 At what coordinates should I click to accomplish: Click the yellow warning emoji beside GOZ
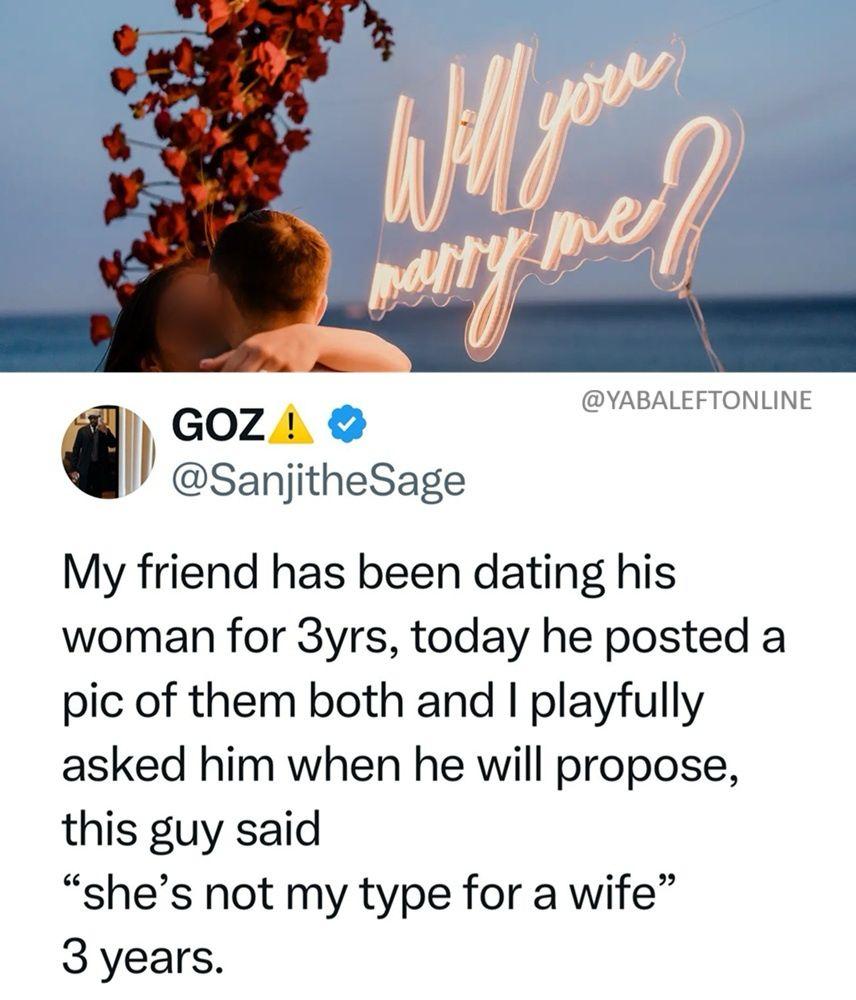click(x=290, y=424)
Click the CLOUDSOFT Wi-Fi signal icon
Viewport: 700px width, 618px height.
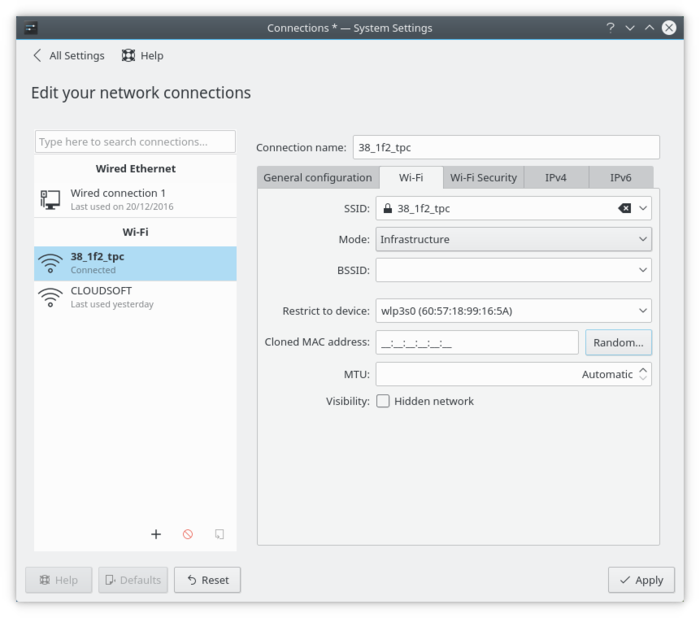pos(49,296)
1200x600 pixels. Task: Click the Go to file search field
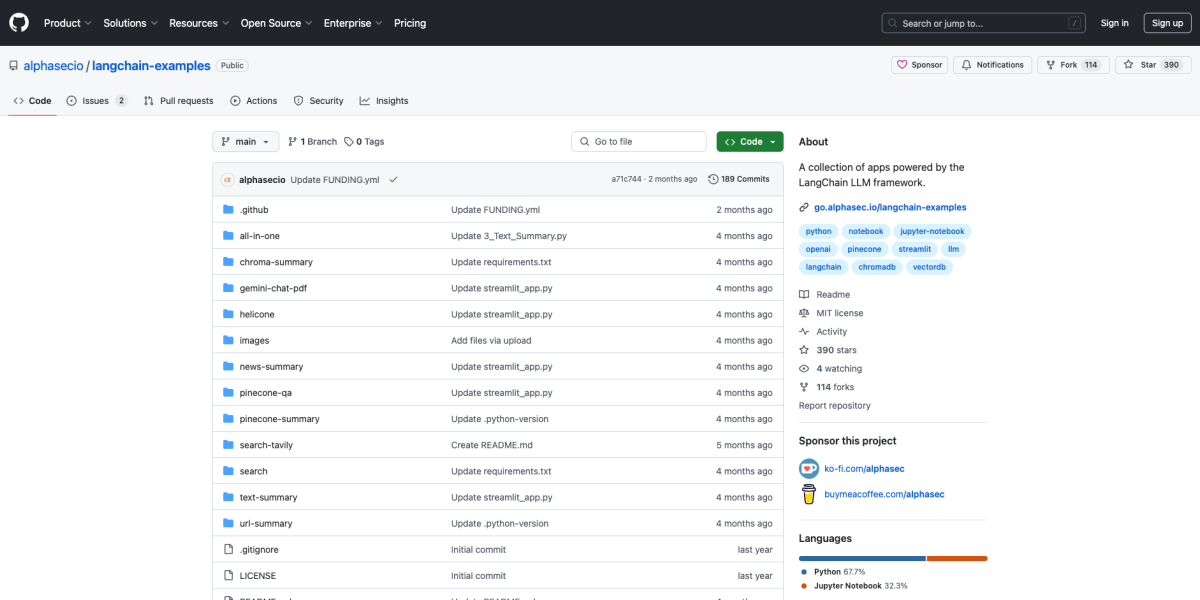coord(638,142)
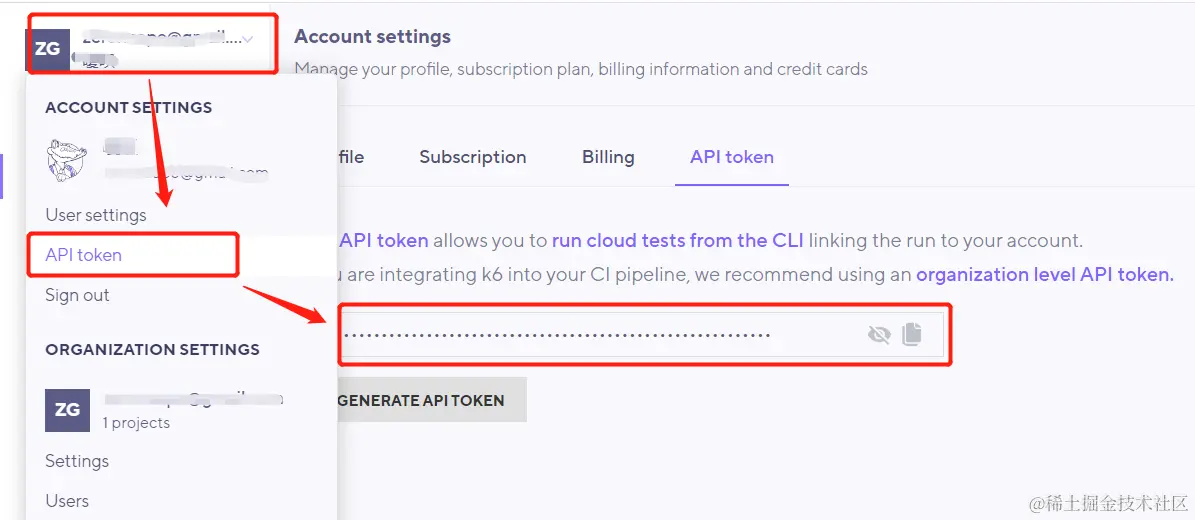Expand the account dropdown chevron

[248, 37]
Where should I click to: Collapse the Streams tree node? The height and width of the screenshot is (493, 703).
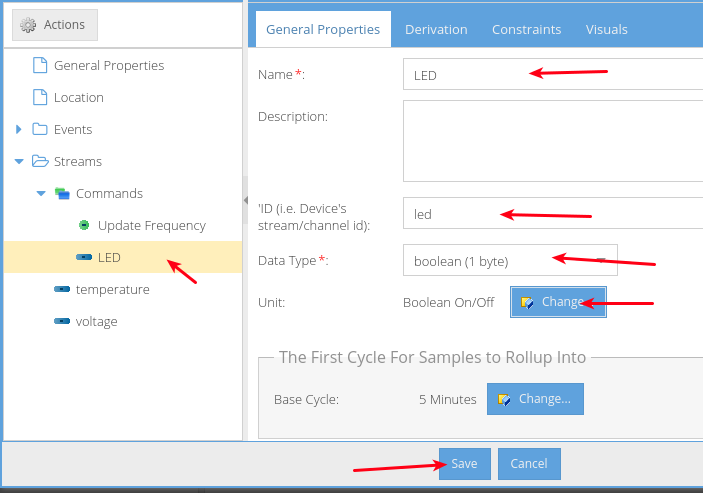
◆ ◆ ◆ ◆
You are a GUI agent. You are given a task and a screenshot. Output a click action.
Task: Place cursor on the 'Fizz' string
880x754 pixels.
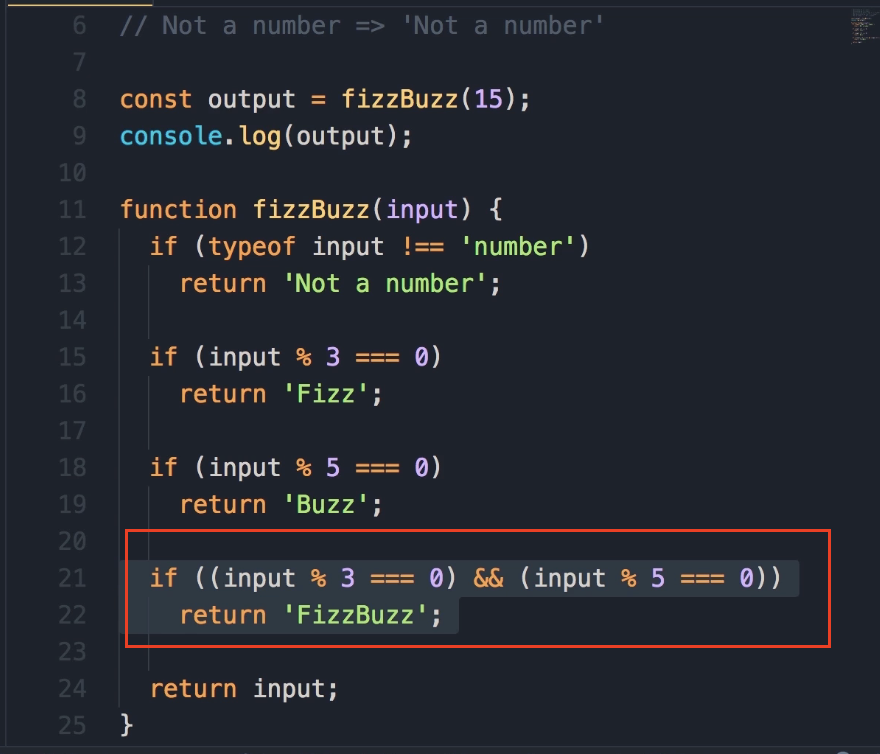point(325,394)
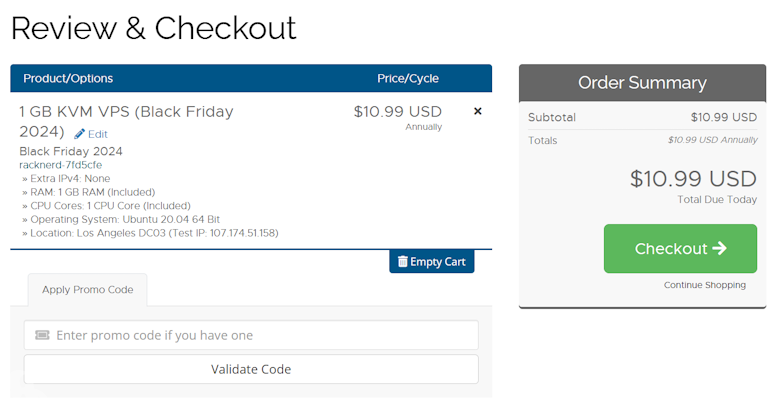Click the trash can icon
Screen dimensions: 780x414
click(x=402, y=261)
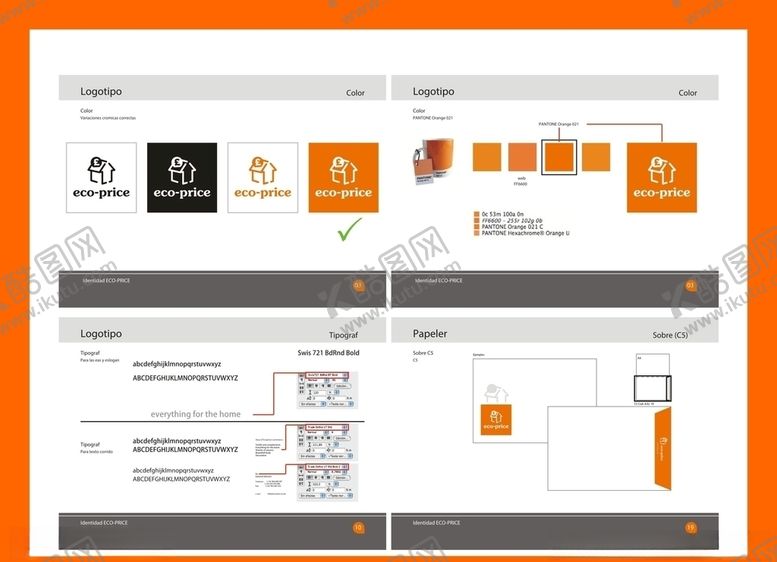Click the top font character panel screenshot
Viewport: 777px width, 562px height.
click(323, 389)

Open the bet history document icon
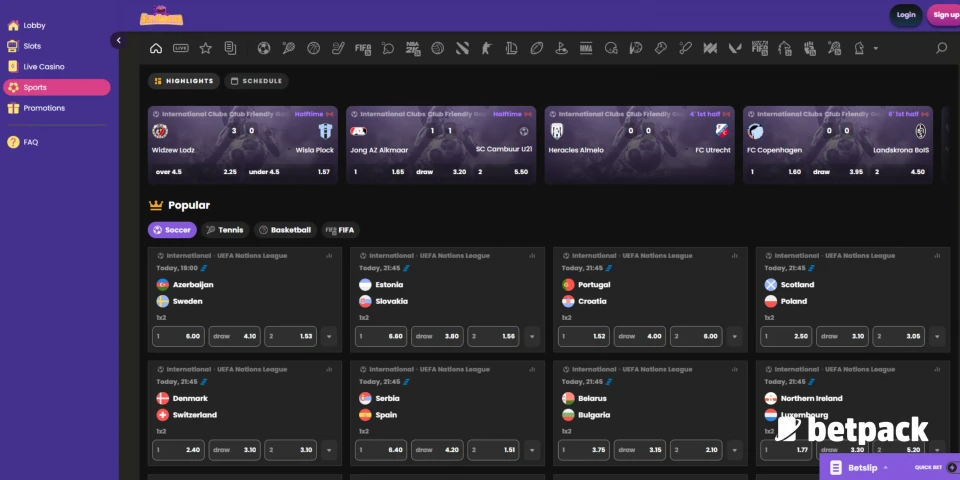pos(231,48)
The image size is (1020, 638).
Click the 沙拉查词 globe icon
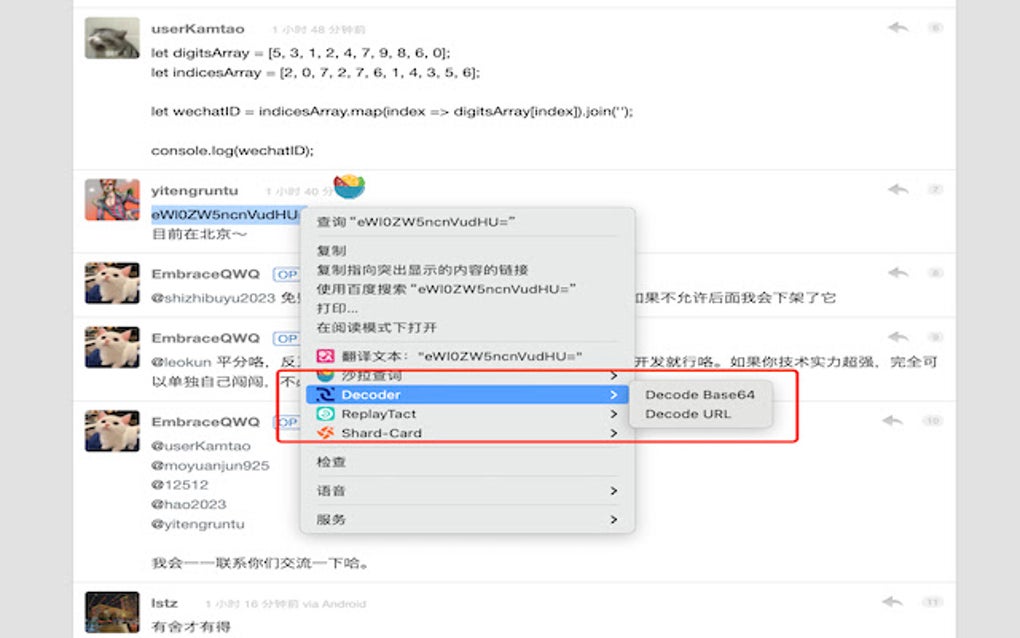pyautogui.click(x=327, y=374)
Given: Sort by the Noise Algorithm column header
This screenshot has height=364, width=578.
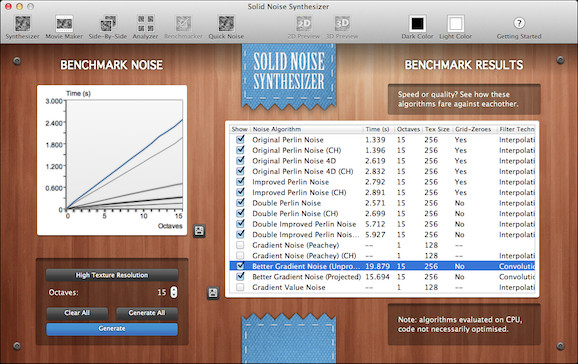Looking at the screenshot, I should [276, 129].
◆ ◆ ◆ ◆
■ GOAL OF THE EXERCISE
Quote the data above exactly from the line with "Viewport: 700px width, 618px height." to the line with "Where should I", both ends counted, and nothing else. Pictures don't go in.

■ WRITTEN ANSWER
Viewport: 700px width, 618px height.
pos(49,296)
1200x600 pixels. Task: Click the Go to file search field
coord(638,142)
Expand the account dropdown chevron

[248, 37]
Where should I click to: Collapse the Streams tree node? The height and width of the screenshot is (493, 703).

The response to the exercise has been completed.